▶ PAGE:
________________________________________
People want to have it all. Freedom and commitment. A clear conscience and a long-haul trip. Free time and a successful career. Usually you can’t have your cake and eat it, but that’s just life. Some would say that an incessant desire for more is just greed. But I think it’s profoundly human. Mainly because I want it all, too. If I had my way, I’d run a huge and successful company from my bed while watching trashy TV and getting a degree at the same time. Unfortunately, our desires can’t usually be superimposed onto the chaotic reality of everyday life. So if dreams and reality can be brought closer and closer together, I think that’s progress.
It’s Monday morning. We’re standing in the car park of Porsche Centre Berlin-Potsdam, waiting for a car that was designed to fulfil (at least) two desires simultaneously. On the one hand is the classic driver’s craving for individual mobility and freedom. The second desire is a more recent one, since pure driving pleasure has been curbed somewhat by the throb of a guilty conscience. Nobody wants to put up with ridiculous emissions values in the long term just for the sake of their own enjoyment.
Earth is the only planet with Wi-Fi and pizza – that’s reason enough to treat it with a little more respect than we have over the past few decades. The Porsche Panamera 4 E-Hybrid is intended to combine both of these desires, as an electric motor meets horsepower. For a long time, hybrid vehicles were a compromise between sustainability and driving pleasure. They want to have it all – and this goal is steadily becoming closer to a reality. Having it all is also our goal over the next few days. We want Berlin, we want the countryside, we want to drive, we want to arrive.
________________________________________
▶ LISTED ENTRIES:
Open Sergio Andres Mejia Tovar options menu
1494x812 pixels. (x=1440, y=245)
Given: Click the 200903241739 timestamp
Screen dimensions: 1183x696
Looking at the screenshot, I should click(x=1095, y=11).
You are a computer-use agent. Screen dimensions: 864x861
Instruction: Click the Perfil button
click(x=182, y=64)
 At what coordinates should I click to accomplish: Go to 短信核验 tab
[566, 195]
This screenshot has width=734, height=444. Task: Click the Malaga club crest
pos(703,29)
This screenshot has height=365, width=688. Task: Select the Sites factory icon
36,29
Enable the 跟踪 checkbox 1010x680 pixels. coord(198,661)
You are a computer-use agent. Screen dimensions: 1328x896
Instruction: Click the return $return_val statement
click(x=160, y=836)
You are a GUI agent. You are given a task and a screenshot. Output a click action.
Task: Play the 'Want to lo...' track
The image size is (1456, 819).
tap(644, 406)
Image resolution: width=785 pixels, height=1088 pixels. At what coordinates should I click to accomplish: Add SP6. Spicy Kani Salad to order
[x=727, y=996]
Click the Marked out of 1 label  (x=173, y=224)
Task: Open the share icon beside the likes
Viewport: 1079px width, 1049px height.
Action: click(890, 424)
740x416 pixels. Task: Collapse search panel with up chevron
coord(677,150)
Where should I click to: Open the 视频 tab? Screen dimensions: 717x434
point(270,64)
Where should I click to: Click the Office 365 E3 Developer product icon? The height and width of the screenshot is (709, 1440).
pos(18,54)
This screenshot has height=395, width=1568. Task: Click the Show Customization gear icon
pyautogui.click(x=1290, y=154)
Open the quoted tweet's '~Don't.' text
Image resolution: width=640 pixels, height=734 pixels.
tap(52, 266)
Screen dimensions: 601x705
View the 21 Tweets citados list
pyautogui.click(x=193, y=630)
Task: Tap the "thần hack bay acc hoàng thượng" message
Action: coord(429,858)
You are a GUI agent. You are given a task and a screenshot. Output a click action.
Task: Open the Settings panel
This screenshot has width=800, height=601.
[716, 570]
________________________________________
▶ WHAT TO PRODUCE:
In the text about the Porsche Panamera hybrid, list every item that follows "we want" in the sentence beginning "We want Berlin".

▶ FULL OUTPUT:
- Berlin
- the countryside
- to drive
- to arrive